Tremplin poétique

Tremplin poétique 2020 : Monstre(s)

A partir du 1er janvier et jusqu’au 22 mars.
10ème édition du Tremplin poétique en partenariat avec l’Espace Pandora et le Périscope et avec le poète Gabriel de Richaud.

La poésie n’est pas une langue morte ! Une langue qui ne se réduit pas aux quelques vers rimés appris sur les bancs de l’école mais qui se parle, s’écrit et s’invente tous les jours portée par des écrivains qui tentent d’en vivre et par des milliers « d’écrivants » qui s’en emparent avec discrétion et pudeur souvent, avec tenacité et enthousiasme la plupart du temps.

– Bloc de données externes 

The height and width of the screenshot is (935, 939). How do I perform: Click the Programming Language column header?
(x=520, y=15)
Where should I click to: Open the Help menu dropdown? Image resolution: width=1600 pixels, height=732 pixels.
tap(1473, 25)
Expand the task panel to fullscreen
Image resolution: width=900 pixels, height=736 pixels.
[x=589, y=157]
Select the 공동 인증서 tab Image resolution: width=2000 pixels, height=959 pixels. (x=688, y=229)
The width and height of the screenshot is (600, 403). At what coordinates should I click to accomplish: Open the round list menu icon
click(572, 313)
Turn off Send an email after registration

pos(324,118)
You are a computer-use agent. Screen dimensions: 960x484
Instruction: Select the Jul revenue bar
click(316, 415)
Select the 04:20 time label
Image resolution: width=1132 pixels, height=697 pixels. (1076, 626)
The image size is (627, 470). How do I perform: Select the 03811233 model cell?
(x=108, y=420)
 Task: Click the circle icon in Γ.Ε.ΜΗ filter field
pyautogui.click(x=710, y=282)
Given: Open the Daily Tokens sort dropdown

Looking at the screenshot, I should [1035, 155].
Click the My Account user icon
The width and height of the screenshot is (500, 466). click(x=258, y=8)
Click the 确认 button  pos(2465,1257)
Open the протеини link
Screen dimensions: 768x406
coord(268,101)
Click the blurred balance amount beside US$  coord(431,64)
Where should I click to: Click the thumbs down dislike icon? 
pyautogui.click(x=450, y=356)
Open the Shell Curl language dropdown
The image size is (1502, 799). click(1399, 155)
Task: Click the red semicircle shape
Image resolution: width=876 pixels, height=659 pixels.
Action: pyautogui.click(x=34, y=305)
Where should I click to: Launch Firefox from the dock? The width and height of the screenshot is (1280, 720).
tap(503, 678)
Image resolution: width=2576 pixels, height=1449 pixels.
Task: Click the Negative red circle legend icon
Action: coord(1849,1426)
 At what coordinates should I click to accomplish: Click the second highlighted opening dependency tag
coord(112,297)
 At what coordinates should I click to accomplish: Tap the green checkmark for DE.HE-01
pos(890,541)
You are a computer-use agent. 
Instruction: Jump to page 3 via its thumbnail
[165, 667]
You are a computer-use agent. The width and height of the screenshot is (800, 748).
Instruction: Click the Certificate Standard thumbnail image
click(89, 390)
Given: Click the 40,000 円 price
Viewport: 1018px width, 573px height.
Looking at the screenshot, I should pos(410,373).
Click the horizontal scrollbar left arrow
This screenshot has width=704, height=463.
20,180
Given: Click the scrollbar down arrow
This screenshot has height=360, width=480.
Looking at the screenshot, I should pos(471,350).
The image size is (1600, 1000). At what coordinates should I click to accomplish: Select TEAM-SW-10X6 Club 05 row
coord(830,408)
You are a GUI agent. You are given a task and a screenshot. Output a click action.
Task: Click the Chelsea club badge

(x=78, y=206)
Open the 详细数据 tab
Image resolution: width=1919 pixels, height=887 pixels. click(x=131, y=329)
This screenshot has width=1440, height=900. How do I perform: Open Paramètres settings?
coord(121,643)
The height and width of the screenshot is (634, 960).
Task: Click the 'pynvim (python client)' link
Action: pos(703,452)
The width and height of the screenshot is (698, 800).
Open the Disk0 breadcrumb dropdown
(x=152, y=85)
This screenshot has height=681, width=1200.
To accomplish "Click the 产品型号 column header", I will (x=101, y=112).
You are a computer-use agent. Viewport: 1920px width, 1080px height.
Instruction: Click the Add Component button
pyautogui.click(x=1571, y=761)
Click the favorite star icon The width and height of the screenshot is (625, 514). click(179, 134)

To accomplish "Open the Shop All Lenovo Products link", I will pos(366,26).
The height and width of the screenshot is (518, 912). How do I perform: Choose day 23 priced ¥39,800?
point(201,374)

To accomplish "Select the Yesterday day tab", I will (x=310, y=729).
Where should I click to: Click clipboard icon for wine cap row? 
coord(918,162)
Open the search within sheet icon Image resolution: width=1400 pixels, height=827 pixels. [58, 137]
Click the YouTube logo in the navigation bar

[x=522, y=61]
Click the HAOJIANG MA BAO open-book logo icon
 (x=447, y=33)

Le Tremplin poétique organisé par la Bibliothèque de Lyon avec l’espace Pandora et le Périscope veut permettre la rencontre, la découverte ou l’approfondissement de cette langue poétique à tous ceux et toutes celles qui la pratiquent déjà ou veulent s’y essayer en cheminant pendant quelques semaines avec un poète invité.

Pour sa dixième édition, c’est Gabriel de Richaud qui nous accompagnera dans cette démarche entre janvier et mars.

A l’invitation qui lui a été lancée de décliner le thème du courage qui est celui retenu pour l’édition 2020 du « Printemps des Poètes » il nous a proposé de placer son parcours sous le signe des « monstres » et de la métamorphose.

Le courage, pour moi (en occident et en temps de paix j’entends ) c’est le courage de la métamorphose, le courage de se retrouver « autre », d’aller chercher l’étrangeté de soi, d’affronter et d’aller contre ce qui nous pousse à la ressemblance, à nous fondre dans un profil Facebook, à s’enorgueillir de ne prendre jamais aucun risque, à devenir un « même ». La métamorphose en cours surprend par ses phases souvent monstrueuses. On peut le constater dans le corps de l’adolescent. Le mouvement de la transformation montre côte à côte l’être à venir et l’être ancien. La métamorphose montre aussi le monstre en nous comme l’excès de nous-mêmes. Nous possédons toutes et tous une bête à l’intérieur. Elle est le dragon des chevaliers. Elle est propre à chacun.e. Elle nous met au défi.
La parole poétique, dite publiquement notamment, est souvent le récit de cet affrontement, c’est un acte fort posé dans le monde. Un monde, qui, selon moi, a tant besoin de réel, au sens où Roberto Juarroz l’entend *.
Si la parole est vraie - j’entends une parole imprégnée de « la vérité dont l’angoisse nous protège », si elle est défendue comme telle, son impact sera formidablement important sur la petite assemblée présente ce jour-là.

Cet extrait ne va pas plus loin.